*** DATASET CONTENT

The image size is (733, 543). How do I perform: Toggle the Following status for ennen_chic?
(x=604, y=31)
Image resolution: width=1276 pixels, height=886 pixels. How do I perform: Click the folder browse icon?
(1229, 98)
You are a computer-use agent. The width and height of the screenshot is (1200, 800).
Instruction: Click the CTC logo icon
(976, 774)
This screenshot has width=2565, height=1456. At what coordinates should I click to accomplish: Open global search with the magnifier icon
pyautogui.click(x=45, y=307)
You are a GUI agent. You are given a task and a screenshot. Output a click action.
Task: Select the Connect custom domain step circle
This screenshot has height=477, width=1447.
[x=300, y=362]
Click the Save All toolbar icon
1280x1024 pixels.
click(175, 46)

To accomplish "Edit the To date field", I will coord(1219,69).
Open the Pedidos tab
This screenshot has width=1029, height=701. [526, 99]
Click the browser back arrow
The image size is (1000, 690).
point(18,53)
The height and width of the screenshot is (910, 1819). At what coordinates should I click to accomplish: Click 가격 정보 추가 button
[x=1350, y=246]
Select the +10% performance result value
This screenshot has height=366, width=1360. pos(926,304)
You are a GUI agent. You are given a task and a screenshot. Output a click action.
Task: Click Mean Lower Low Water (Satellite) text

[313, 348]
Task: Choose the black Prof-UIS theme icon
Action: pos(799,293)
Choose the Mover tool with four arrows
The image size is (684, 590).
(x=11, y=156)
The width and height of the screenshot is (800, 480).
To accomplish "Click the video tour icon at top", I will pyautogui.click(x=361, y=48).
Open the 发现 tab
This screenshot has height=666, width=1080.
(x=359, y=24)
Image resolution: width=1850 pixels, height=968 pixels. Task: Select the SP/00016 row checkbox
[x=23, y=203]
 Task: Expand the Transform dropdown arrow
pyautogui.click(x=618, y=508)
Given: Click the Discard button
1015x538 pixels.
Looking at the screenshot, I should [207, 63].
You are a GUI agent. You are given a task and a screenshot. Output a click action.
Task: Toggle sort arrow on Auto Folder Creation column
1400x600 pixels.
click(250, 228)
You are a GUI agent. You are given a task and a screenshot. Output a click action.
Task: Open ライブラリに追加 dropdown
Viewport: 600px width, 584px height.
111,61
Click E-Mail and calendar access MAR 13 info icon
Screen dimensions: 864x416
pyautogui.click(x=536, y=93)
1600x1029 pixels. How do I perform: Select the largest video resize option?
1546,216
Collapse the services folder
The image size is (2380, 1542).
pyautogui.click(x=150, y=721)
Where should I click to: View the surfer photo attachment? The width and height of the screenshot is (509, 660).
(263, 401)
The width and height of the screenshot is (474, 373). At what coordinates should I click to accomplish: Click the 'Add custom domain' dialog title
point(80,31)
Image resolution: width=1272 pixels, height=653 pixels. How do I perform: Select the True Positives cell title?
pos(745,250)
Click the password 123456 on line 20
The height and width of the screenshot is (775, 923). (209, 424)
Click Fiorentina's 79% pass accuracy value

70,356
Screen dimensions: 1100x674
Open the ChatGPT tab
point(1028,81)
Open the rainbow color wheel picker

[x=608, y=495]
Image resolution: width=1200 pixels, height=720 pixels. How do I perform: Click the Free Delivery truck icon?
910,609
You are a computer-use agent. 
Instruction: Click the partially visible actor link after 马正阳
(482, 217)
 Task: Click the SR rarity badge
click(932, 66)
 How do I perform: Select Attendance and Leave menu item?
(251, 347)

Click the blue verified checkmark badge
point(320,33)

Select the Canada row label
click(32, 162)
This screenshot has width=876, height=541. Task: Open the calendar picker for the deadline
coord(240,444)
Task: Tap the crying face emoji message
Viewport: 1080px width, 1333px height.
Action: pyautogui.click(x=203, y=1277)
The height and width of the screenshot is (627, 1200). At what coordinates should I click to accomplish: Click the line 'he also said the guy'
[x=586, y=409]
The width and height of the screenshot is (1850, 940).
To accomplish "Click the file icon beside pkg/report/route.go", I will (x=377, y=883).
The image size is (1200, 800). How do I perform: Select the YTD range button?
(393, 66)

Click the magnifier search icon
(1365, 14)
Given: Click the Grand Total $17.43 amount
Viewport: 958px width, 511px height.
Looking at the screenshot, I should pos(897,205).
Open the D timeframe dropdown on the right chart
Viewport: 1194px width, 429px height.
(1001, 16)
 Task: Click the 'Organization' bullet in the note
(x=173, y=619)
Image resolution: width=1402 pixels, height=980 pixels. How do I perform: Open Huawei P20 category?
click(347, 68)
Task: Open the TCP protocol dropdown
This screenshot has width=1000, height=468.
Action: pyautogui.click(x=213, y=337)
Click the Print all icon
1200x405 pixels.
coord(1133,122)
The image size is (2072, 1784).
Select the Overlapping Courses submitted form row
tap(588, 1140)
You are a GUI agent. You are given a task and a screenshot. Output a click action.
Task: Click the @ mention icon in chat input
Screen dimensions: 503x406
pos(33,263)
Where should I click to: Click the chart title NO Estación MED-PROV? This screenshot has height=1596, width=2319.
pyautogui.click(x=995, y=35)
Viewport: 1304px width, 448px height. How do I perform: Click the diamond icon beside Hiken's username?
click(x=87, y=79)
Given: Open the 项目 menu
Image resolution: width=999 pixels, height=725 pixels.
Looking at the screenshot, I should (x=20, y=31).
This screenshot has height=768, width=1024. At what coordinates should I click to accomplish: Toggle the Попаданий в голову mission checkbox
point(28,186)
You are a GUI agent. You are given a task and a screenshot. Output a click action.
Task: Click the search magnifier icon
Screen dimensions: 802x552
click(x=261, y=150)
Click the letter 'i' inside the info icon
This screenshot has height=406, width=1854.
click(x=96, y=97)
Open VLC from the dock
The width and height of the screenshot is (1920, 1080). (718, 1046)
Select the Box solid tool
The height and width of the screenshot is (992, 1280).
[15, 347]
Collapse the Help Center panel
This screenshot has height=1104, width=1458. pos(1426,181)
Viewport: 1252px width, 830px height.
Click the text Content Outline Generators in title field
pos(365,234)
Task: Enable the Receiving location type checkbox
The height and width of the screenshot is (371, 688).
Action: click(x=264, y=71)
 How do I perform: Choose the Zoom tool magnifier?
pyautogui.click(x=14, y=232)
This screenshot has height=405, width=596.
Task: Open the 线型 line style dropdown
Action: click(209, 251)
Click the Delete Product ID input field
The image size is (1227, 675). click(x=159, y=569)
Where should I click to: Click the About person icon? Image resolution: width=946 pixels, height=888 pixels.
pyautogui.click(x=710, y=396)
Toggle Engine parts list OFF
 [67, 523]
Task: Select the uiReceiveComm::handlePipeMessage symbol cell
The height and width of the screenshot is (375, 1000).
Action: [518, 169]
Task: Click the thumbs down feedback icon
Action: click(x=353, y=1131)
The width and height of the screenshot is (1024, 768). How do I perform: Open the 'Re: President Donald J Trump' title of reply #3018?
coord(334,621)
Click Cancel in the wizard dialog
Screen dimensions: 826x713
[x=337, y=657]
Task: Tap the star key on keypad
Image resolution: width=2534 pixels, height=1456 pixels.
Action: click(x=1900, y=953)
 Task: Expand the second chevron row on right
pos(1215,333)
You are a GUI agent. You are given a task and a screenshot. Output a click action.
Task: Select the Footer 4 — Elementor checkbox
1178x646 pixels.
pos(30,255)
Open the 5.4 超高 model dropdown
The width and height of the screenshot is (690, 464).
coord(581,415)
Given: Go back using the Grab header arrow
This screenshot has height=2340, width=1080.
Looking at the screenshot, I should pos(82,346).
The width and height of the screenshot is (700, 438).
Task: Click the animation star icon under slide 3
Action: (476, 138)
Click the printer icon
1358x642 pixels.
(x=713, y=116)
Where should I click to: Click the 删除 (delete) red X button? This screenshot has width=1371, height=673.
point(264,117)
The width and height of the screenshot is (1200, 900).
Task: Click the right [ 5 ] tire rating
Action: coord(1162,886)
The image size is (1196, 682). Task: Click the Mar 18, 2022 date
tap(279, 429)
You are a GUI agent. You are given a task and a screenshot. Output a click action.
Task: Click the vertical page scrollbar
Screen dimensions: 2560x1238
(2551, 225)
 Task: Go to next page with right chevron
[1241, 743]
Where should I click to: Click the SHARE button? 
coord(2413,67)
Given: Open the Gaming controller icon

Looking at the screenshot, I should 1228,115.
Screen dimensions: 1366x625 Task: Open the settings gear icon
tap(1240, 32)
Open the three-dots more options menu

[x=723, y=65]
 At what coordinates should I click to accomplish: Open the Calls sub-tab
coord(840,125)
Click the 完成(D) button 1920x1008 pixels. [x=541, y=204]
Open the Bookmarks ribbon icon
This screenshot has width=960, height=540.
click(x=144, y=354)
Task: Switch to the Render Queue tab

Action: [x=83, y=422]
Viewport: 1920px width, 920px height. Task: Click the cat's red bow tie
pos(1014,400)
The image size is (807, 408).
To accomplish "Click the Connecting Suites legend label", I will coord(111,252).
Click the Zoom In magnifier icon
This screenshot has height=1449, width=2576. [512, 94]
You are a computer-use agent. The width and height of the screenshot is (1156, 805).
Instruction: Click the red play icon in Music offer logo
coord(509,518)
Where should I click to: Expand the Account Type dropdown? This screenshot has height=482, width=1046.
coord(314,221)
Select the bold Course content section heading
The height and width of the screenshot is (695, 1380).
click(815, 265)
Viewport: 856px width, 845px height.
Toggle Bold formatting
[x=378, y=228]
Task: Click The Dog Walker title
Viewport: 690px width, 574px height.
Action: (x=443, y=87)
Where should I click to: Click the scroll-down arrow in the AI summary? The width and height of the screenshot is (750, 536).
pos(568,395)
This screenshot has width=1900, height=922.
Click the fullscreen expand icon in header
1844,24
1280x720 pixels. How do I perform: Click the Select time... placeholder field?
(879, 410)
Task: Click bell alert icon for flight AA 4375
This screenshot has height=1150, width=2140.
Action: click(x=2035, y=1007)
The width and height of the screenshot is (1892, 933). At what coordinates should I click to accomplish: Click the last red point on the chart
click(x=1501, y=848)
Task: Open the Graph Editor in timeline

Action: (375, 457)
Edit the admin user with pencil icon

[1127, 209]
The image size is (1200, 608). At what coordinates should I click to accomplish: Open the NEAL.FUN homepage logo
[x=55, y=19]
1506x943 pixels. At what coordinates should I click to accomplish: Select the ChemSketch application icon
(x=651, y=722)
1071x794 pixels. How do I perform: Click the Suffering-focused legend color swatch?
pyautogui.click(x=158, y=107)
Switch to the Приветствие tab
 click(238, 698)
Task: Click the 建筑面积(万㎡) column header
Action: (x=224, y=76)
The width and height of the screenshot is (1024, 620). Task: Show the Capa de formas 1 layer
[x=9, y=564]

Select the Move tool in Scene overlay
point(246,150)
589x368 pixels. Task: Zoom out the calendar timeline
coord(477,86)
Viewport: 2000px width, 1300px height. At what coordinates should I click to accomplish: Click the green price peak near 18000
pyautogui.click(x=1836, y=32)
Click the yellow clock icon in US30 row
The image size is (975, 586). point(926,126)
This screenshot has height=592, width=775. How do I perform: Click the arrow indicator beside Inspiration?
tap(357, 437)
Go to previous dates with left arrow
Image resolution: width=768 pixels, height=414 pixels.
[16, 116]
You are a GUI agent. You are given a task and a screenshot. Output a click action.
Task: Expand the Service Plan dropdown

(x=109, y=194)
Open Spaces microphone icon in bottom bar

******

→ **OBJECTIVE**
Rewrite the lines as a numbered list, leaving out any blank lines. Start at the line that contains "Viewport: 1920px width, 920px" and continue up to and including the line that contains "Action: click(x=2035, y=1007)".

→ **THE COMPLETED TASK**
1. Viewport: 1920px width, 920px height. Task: Click the cat's red bow tie
2. pos(1014,400)
3. The image size is (807, 408).
4. To accomplish "Click the Connecting Suites legend label", I will coord(111,252).
5. Click the Zoom In magnifier icon
6. This screenshot has height=1449, width=2576. [512, 94]
7. You are a computer-use agent. The width and height of the screenshot is (1156, 805).
8. Instruction: Click the red play icon in Music offer logo
9. coord(509,518)
10. Where should I click to: Expand the Account Type dropdown? This screenshot has height=482, width=1046.
11. coord(314,221)
12. Select the bold Course content section heading
13. The height and width of the screenshot is (695, 1380).
14. click(815, 265)
15. Viewport: 856px width, 845px height.
16. Toggle Bold formatting
17. [x=378, y=228]
18. Task: Click The Dog Walker title
19. Viewport: 690px width, 574px height.
20. Action: (x=443, y=87)
21. Where should I click to: Click the scroll-down arrow in the AI summary? The width and height of the screenshot is (750, 536).
22. pos(568,395)
23. This screenshot has width=1900, height=922.
24. Click the fullscreen expand icon in header
25. 1844,24
26. 1280x720 pixels. How do I perform: Click the Select time... placeholder field?
27. (879, 410)
28. Task: Click bell alert icon for flight AA 4375
29. This screenshot has height=1150, width=2140.
30. Action: click(x=2035, y=1007)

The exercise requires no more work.